Ook Greet Vandeperre, voorzitter van de Gezinsverplegingsraad is enorm blij met de internationale erkenning van de Geelse Gezinsverpleging: “Het betekent veel voor de pleeggezinnen die zich dag in, dag uit inzetten voor hun pleeggast(en) en dat vaak als iets gewoons beschouwen. Maar het is niet gewoon. Het biedt kwetsbare mensen de kans een waardevol leven te leiden in een gewoon gezin. Deze erkenning is hopelijk ook een extra stimulans voor de overheid om snel werk te maken van de beloofde verhoging van de vergoeding voor de pleeggezinnen. Onze gezinnen doen het niet voor de centen, maar een billijke vergoeding voor hun enorme engagement lijkt mij de evidentie zelf.”

 

Op vrijdag 8 december organiseren de stad en het OPZ Geel een plechtig bedankingsmoment voor pleeggezinnen, pleeggasten en alle andere betrokken partijen die het erkenningsdossier mee tot een succes maakten.

 

Nauwe samenwerking tussen verschillende diensten

Voor het erkenningsdossier kregen de stad, het OPZ Geel, de gezinsverplegingsraad en de erfgoeddienst Stuifzand hulp van de erfgoedexperts van Histories, PARCUM, Werkplaats Immaterieel Erfgoed en het Vlaamse Departement Cultuur.
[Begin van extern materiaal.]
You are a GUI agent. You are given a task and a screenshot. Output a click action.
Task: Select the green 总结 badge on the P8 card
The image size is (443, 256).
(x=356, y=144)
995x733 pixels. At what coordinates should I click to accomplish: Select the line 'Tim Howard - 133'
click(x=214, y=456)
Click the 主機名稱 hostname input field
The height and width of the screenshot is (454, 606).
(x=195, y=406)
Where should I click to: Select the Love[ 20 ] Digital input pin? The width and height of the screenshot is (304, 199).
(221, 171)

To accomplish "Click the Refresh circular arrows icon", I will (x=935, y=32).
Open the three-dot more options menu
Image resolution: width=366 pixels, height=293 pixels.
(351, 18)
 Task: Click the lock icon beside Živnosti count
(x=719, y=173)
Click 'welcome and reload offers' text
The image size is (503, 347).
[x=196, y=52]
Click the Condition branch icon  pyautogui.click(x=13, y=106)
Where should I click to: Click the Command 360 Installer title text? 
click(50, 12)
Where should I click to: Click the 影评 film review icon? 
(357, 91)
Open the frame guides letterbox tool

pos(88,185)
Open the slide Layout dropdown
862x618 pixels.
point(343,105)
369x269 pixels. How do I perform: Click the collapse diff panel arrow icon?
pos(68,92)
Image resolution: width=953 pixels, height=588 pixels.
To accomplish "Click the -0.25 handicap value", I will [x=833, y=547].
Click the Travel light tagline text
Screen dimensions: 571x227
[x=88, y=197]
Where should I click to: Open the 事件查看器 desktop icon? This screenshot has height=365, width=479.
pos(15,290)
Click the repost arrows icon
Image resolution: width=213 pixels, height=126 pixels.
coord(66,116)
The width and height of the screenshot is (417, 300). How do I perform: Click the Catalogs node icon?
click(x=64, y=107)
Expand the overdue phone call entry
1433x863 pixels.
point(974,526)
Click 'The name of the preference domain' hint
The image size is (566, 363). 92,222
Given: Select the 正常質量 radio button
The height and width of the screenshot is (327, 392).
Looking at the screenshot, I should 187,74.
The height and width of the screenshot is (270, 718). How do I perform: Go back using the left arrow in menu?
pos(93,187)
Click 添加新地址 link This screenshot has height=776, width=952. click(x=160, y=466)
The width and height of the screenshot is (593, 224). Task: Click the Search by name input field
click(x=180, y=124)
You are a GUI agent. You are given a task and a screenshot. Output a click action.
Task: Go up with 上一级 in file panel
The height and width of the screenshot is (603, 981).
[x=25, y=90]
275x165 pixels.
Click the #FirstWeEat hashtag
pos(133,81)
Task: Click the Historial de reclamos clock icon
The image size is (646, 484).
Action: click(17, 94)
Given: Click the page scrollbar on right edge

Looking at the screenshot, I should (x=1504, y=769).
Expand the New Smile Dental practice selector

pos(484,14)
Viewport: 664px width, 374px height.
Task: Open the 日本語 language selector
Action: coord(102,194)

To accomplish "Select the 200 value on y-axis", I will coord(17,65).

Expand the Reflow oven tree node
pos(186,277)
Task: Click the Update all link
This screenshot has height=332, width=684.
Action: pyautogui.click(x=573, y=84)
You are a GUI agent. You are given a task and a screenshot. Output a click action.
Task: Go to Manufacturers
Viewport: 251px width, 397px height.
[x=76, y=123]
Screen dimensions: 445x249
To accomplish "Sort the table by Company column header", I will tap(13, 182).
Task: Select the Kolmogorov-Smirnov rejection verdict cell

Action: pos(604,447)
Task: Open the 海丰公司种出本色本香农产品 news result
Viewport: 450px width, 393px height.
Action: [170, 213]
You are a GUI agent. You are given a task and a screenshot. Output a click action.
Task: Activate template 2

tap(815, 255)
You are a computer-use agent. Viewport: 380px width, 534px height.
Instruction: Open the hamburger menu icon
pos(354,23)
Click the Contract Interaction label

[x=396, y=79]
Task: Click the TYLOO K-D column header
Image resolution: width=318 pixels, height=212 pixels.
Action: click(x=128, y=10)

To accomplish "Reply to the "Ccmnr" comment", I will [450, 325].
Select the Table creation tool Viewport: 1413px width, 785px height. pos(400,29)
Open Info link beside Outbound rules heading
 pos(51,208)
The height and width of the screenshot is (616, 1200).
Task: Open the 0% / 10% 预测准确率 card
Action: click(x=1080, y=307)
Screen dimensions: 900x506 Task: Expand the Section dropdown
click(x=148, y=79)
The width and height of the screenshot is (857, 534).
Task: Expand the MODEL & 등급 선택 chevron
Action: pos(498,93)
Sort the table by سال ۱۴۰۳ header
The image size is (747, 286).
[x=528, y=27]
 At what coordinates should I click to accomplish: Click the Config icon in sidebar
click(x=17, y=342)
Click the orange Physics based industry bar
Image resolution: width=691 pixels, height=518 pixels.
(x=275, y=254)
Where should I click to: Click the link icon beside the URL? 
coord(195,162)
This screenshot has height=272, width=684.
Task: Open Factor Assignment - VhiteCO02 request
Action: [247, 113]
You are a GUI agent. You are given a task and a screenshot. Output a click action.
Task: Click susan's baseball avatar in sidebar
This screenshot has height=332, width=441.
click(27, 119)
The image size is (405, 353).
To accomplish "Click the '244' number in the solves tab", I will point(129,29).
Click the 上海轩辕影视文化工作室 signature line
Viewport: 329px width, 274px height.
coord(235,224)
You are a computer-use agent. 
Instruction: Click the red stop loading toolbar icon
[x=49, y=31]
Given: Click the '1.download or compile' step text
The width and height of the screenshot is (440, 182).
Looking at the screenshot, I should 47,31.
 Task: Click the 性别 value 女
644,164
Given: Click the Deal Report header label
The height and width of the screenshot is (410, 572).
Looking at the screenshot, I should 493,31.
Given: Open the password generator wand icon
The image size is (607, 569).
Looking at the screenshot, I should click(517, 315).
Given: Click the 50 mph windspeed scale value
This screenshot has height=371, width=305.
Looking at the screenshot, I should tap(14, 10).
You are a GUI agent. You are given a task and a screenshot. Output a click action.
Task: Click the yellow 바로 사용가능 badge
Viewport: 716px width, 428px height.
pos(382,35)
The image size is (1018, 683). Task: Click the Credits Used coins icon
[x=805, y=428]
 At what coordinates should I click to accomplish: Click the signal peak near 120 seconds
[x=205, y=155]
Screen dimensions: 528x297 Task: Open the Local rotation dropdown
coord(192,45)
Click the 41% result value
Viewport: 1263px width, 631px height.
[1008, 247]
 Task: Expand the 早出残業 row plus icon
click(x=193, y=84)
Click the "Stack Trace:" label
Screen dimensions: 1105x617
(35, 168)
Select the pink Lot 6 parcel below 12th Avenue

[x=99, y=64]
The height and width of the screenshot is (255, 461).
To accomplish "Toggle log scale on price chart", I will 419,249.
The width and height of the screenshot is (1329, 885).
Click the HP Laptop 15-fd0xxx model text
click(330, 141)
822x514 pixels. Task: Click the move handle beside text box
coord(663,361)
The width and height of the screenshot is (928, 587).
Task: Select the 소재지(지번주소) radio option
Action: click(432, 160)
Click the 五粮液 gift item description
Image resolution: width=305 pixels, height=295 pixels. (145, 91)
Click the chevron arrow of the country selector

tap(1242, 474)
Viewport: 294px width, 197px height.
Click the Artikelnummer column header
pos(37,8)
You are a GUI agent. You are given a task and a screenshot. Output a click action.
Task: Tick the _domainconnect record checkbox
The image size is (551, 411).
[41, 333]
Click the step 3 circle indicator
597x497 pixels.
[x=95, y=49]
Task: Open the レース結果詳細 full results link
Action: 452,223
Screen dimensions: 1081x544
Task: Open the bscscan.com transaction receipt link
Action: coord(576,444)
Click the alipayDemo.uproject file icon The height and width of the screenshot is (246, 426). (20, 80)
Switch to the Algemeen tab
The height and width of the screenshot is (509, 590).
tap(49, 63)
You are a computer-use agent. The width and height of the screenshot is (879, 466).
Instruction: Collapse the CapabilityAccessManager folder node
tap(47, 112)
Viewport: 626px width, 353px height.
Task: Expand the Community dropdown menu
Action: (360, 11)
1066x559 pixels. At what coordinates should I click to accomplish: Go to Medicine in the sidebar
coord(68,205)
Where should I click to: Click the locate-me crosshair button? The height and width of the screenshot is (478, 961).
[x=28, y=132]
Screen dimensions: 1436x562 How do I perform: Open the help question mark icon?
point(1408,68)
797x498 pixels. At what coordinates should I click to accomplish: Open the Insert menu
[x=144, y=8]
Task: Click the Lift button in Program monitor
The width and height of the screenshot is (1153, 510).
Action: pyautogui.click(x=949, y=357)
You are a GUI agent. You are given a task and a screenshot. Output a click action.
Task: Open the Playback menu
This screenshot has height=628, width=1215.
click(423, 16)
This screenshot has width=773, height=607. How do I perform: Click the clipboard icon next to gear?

Zo was Janna Lefevere, coördinator cultureel erfgoed bij Stuifzand, samen met Arno Beunen, beleidsmedewerker internationaal cultureel erfgoedbeleid van Departement Cultuur, Jeugd, en Media van de Vlaamse Overheid, aanwezig op het beslissingsmoment in Botswana om Geel en de Geelse Gezinsverpleging te vertegenwoordigen.

“Met veel trots vertelde ik op de Unesco-bijeenkomst in Botswana over de Geelse Gezinsverpleging en het zorgzame ecosysteem dat de Gelenaren uitbouwden en koesteren”, zegt Janna. “Dat ook zorg een traditie kan zijn, tonen we in Geel. Woorden komen te kort hoe blij ik ben dat we het label van Immaterieel Erfgoed in de wacht hebben kunnen slepen.”